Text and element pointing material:

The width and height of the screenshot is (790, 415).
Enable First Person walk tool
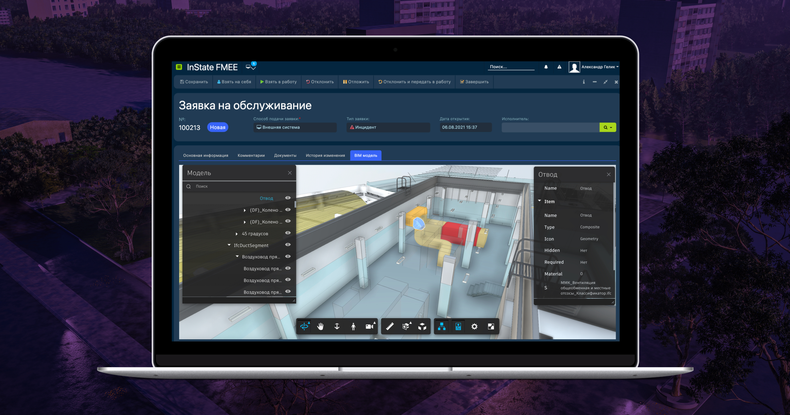(353, 326)

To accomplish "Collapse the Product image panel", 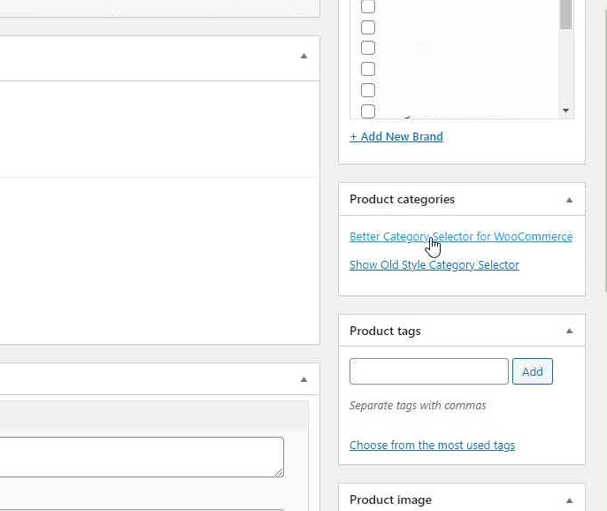I will [569, 500].
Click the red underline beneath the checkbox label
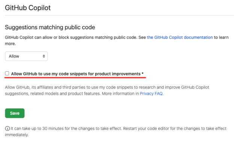This screenshot has width=240, height=141. click(75, 78)
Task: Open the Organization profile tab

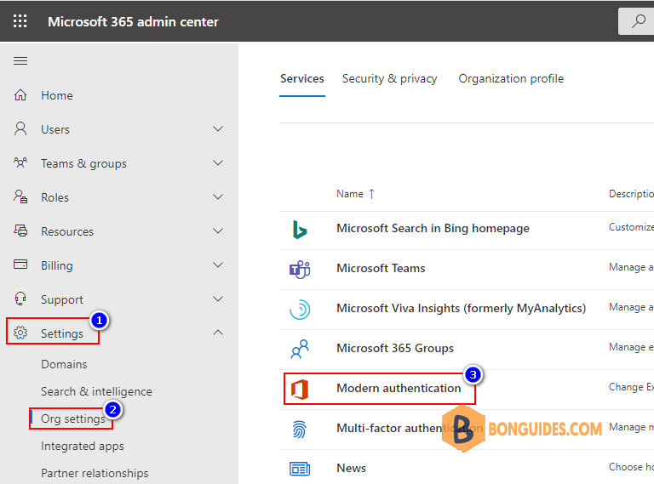Action: pos(511,79)
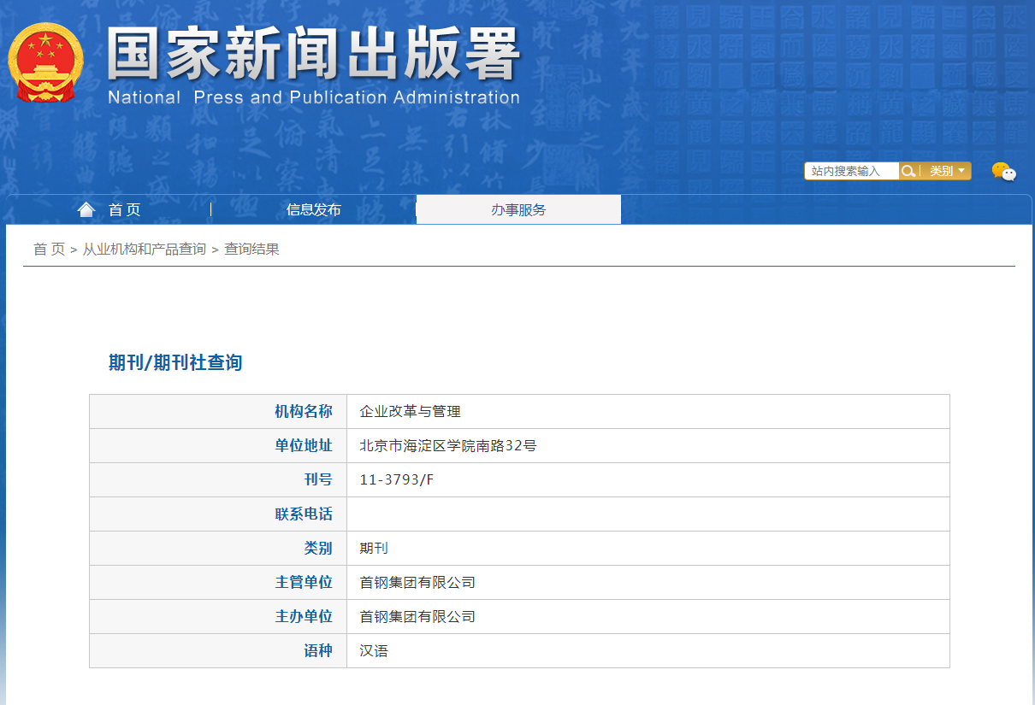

WHAT TO DO —
Revise the material from the line containing "Click the red" through the end of the material, replacing "Organization" with "Billing" and leaving everything else unchanged. Omit the pictures from your answer.

OUTPUT FOR THIS EXERCISE —
Click the red underline beneath the checkbox label
This screenshot has width=240, height=141. click(75, 78)
Task: Open the Billing profile tab

Action: pos(511,79)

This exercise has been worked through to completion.